Your letter instantly called to mind a music teacher my now-grown children loved. She’s a person who lacks every conventional aspect of visual appeal yet she’s universally respected, loved, in our community. Everybody knows her because she’s front and center at anything musical. Her teaching schedule is always crammed with students lucky enough to have found their way on to it. Her kindness and patience are legendary. I could add more raves but I’m sure you know people with similar status who get a pass on looks because they’re too good to ignore.

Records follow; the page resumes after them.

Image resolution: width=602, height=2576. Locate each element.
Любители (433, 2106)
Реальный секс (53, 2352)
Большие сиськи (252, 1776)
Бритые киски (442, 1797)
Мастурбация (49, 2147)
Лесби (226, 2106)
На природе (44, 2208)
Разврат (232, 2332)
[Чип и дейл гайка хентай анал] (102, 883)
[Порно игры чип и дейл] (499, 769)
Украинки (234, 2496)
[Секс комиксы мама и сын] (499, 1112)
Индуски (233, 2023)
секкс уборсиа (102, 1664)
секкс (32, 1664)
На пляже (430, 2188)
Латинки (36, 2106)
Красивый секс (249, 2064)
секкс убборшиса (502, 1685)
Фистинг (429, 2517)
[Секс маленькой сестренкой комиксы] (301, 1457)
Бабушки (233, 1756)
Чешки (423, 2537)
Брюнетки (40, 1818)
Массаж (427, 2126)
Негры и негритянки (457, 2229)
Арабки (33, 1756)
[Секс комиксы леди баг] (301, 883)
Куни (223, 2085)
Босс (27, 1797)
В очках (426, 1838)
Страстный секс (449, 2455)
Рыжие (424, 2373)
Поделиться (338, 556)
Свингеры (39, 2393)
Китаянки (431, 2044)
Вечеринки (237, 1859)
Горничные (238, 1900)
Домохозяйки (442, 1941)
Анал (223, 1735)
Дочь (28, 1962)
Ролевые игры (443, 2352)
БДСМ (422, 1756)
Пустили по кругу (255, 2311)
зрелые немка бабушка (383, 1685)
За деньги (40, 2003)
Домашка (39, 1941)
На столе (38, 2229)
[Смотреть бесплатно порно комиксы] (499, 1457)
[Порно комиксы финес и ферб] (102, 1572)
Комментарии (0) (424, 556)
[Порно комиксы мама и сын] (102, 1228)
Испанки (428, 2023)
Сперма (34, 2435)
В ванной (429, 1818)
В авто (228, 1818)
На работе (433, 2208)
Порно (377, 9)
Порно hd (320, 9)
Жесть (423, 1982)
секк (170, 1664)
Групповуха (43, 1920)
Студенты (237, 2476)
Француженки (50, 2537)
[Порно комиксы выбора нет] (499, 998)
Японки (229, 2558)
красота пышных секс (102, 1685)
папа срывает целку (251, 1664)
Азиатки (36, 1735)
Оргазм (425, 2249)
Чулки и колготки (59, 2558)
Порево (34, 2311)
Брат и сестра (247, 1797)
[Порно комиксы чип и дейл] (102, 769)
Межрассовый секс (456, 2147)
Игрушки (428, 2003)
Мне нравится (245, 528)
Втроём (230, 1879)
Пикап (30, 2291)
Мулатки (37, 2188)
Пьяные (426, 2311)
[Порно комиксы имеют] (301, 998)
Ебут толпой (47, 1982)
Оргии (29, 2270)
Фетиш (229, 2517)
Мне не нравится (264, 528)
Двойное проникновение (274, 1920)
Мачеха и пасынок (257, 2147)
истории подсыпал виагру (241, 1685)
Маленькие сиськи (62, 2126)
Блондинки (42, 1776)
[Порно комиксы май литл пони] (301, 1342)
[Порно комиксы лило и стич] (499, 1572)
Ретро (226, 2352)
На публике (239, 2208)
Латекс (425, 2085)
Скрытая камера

I’m not about to suppose you’re equally appreciated, but I do know there’s one guy who sees through your shame and self-hate to the woman he loves for her character and worth, and I’m quite sure he isn’t alone in his opinion. I’m also sure he’s deeply saddened by your silent withdrawals when what he needs and wants most is your loving support and companionship, and what he dreams of is a recovery of your self-respect and a loving acceptance of your healthy wellbeing.
All I’ve written so far is common sense and common knowledge. While I hope you find it confirms what you already know, I suspect you’ve written in hopes of reading something more insightful — a key to escaping the prison you entered when you decided you were too ugly to be loved. Here’s what I know: depression is pervasive and deceptive. It hides in concepts that seem logical, sensible, inescapable, in truths we hold to be self-evident. The conditions you’ve described, “moody, depressed, unable to talk…for days at a time, just drowning in shame and self-hate and the belief that I don’t deserve love….completely miserable” sound to me a lot more like illness than health. So my advice is talk to a competent mental professional and take a shovel to your symptoms.
As an established octogenarian I can look back to when I was your age, in the 1970s, and see a plethora of life events I could never have contemplated looking forward to. So let me dress up the advice to seek help with the idea that you have your most interesting years, decades, ahead of you and you need personal peace and confidence to fully enjoy them. You need to get past the notion that you’re not a worthy person, and soon! There’s so much more to life than numbers on a scale! Please thank your boyfriend for loving you, and give him what he wants and you badly need.